Mr Rochford had a back injury, and required almost a year off work to recover after undergoing spinal surgery. When he returned, his employer decided to narrow his role (albeit on full pay) and failed to provide a date on which his previous remit would be reinstated. Mr Rochford refused to work, raised an internal grievance alleging disability discrimination (which was not upheld) and was subsequently summarily dismissed for misconduct on the grounds of insubordination following a disciplinary procedure.
At first instance and on appeal to the EAT, it was accepted that Mr Rochford's 'demotion', combined with his employer's failure to indicate when he would return to his 'full' role, constituted unlawful discrimination 'arising from' his disability. However, it was also found that his subsequent dismissal for insubordination was substantively fair (even if executed unfairly on procedural grounds). The Court of Appeal agreed, commenting that whether an individual is justified in refusing to work will be a matter of fact and degree in each case; in this case the employer's actions were aimed at supporting Mr Rochford's return and the revised scope of work was consistent with both Mr Rochford's contract and abilities. In this case, Mr Rochford was not entitled to do nothing until his employer yielded to his point of view, notwithstanding the fact that his treatment had been discriminatory.

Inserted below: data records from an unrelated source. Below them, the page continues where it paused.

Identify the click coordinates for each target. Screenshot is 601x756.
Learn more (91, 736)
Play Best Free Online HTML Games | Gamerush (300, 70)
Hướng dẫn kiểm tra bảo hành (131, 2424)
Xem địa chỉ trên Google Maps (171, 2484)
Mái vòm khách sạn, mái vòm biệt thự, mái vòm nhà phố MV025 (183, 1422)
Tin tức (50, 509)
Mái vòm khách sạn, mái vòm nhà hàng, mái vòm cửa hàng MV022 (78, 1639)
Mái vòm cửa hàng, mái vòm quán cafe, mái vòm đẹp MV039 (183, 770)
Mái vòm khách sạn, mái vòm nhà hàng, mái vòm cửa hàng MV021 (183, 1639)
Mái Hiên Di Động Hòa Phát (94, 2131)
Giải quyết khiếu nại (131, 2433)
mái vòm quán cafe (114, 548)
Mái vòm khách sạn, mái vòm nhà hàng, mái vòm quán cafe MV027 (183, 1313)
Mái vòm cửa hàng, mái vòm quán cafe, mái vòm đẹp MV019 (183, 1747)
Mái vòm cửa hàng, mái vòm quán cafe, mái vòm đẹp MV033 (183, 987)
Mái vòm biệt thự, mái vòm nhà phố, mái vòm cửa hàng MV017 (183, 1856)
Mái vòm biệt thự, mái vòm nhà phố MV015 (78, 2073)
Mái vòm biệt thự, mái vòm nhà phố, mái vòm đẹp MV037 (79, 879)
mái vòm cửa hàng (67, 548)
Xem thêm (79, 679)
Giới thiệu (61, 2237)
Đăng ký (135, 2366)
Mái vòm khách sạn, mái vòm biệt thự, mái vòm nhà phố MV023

Employers should be cautious not to interpret this decision as facilitating the dismissal of employees who raise concerns regarding discrimination. It is clear that an employee may sometimes be justified in refusing to work (such that it would be unreasonable to dismiss), but that the specific facts of this case meant that this was not so here. The decision also highlights the care with which employers should approach any changes to a disabled employee's role on their return to work. While reasonable adjustments should be considered, they should always be discussed openly and consistent with both an employee's contract and abilities.